L’auteur ne s’intéresse qu’aux menaces qui pèsent sur Israël, petit Etat entouré de méchants ennemis. Vu du Liban, ces remarques apparaissent dérisoires... Il suffit d’avoir visité le sud du Liban, parlé avec ses habitants, chassés de chez eux à plusieurs reprises (1978, 1982, 1996, 2006) par les invasions et les bombardements israéliens, écouté leurs histoire, vu les dizaines de personnes mutilées par les bombes à fragmentation lancées par Israël le dernier jour du conflit de 2006 et qui ne frappaient que des civils.... Mais les paysans libanais sont-ils des êtres humains ?

Et quand Laferrère explique que la prise du pouvoir à Beyrouth est la grande préoccupation du Hezbollah, on peut mesurer son abyssale ignorance. Le Hezbollah a tous les moyens miliaires pour s’emparer du pouvoir, il l’a montré en mai dernier à Beyrouth. Mais il ne le souhaite pas. Dans le nouveau gouvernement libanais d’union nationale, il s’est contenté d’un ministère...

Bien que la France, selon l’auteur, ait adopté une position plus ferme à l’égard de l’Iran, ce dont il se félicite, elle doit, « si elle tient à son honneur, s’interroger sur la manière dont la question d’Israël est présentée dans ses médias et sa société ». Laferrère reproche d’abord aux médias de ne pas désigner les auteurs d’attentats en Israël par leur nom, des terroristes. Je ne pense pas qu’il aurait désigné Menahem Begin, Itzhak Shamir ou leurs collègues, dans les années 1940, par ce terme-là. Mais, il faut le reconnaître, ce ne sont pas des Arabes. Et quant à la violence d’Etat israélienne, elle est évidemment « démocratique ». Le caractère démocratique d’une bombe lancée par un F-15 sur le sud du Liban ou sur un camp palestinien peut ne pas être perçu par ceux qui la reçoivent, mais ce ne sont que des Arabes....

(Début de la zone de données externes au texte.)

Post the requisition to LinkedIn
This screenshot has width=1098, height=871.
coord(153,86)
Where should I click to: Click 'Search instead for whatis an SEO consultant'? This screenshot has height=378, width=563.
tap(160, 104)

Et, évidemment, on revient à l’affaire al-Dura. La presse, paraît-il, « refuse tout débat » au sujet de l’enfant tué par des balles israéliennes aux premiers jours de l’Intifada. Sans doute Armand Laferrère, qui pantoufle au Canada, ne lit-il pas la presse française, et on peut lui pardonner son ignorance. Mais ce qu’il ne supporte pas dans cette affaire, c’est ce que l’image symbolise : une armée israélienne qui tire sur des enfants. Rappelons-lui quelques faits : entre le début de l’Intifada et juin 2002, 116 mineurs ont été tués à Gaza et 253 en Cisjordanie, selon la journaliste israélienne Amira Hass. Et Le Monde du 24 novembre 2000 nous rapportait cet entretien avec un soldat israélien : « Vous ne tirez pas sur un enfant qui a 12 ans ou moins. Au-dessus de 12 ans, c’est autorisé. » Mais les enfants palestiniens sont-ils des enfants ?

Durant la guerre d’Algérie, des intellectuels français se mobilisaient pour défendre l’honneur de l’armée terni par ces traîtres qui dénonçaient les tortures. Au moins, on sait dans quel camp Armand Laferrère aurait été dans ces années-là...

Terminons par deux questions.

La note signature explique que l’auteur est Conseiller référendaire à la cour des comptes : n’est-il pas tenu au devoir de réserve ?

Elle signale aussi qu’il est président d’Areva Canada. Dans quelle mesure Areva Canada est-il engagé par ses propos ?

Et une précision sur sa biographie. De 2002 à 2004, il a été conseiller personnel de Nicolas Sarkozy (alors ministre français de l’Intérieur), et responsable du budget du ministère et des réformes de la fonction publique.